The origins of Zam-Buk can be traced back to 1903. It first appeared on Rugby and Football fields in Australia and New Zealand. When a player would get injured first aid officers would race across the field to tend the injured player, they would quickly apply the zam buk to the injured area. Zam-Buk acted as an antiseptic thus cleansing the wound and eliminating the chances of the wound becoming infected.
The ‘Zam-Buk’ name found its way into rugby league, and other sports, by the St Johns ambulance-men who carried it in their kit-bags to treat players on the field and sidelines. The advertising cry of “Here Comes Zam-Buk” referred to the product, but within barely a few years of its introduction, ‘Zam-Buk’ came to mean the ambulance-men themselves.
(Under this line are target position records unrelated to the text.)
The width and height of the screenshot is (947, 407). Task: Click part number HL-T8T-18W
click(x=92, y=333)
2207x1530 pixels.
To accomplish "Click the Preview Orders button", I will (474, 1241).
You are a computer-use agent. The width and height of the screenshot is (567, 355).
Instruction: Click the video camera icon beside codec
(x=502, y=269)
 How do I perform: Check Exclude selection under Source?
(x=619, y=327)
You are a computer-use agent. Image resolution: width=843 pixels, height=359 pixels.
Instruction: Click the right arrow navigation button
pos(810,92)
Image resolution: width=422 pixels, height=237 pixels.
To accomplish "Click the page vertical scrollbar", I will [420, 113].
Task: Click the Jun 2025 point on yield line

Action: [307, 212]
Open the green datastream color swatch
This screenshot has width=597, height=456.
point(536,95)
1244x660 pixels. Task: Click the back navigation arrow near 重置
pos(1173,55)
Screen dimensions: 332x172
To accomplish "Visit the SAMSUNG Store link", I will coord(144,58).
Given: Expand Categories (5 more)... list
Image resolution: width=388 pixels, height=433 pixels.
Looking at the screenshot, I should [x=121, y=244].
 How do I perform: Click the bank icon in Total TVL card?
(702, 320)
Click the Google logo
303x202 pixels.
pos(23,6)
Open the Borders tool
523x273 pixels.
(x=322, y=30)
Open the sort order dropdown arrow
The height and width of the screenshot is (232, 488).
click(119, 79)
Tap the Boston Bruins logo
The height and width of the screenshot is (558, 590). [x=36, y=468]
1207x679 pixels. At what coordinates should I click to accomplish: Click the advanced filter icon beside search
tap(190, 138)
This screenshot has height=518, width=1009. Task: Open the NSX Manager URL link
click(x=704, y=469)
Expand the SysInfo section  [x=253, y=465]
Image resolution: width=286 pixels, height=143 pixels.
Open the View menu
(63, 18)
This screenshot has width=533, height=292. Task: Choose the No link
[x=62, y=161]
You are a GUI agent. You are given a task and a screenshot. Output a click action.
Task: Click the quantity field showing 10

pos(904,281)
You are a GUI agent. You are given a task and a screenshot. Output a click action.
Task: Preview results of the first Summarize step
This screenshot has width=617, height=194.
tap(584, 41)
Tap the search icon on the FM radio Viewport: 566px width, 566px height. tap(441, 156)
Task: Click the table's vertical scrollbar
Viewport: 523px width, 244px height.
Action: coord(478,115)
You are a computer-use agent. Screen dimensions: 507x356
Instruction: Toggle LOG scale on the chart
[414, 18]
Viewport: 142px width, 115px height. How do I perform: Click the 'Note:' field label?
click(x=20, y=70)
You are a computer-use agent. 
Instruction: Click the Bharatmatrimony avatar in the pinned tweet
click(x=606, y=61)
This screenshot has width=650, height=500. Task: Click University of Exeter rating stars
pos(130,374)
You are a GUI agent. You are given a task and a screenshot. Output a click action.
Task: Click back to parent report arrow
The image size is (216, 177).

There are all sorts of testimonials for Zam-buk on the Internet and several sources suggested the name came from the name of a South African town. I couldn’t find this town in my atlas although I did find “Zambué in Mozambique. I love the story of a soldier in India who was suffering from ‘prickly heat and ‘crutch’ rot”. He got no relief from medications prescribed by the medicos but another soldier told him about Zam-Buk and that cleared it right up.
Our Zam-Buk tin has the same stylized product label that I saw in pictures on the Internet although some of the other decoration differed slightly. Ours was manufactures by C. E. Fulford Ltd. Leeds 2. England. I found a note that manufacturing there was discontinued in 1998. It is available from several sources on the Internet.
Rose and Co. Apothecary in Leeds says that they use the original formula for Zam-Buk. This is, apparently, a relatively new enterprise specializing in Vintage cosmetics and Victorian packaging. Mother and daughter, Patrician and Caroline Rose bought an old druggists shop, became fascinated with everything vintage and started producing their own Rose Petal Salve. They branched out to other products plus dainty lingerie.
I love the juxtaposition of tough, sweaty footballers with delicate, feminine ladies both slathering on the Zam-Buk!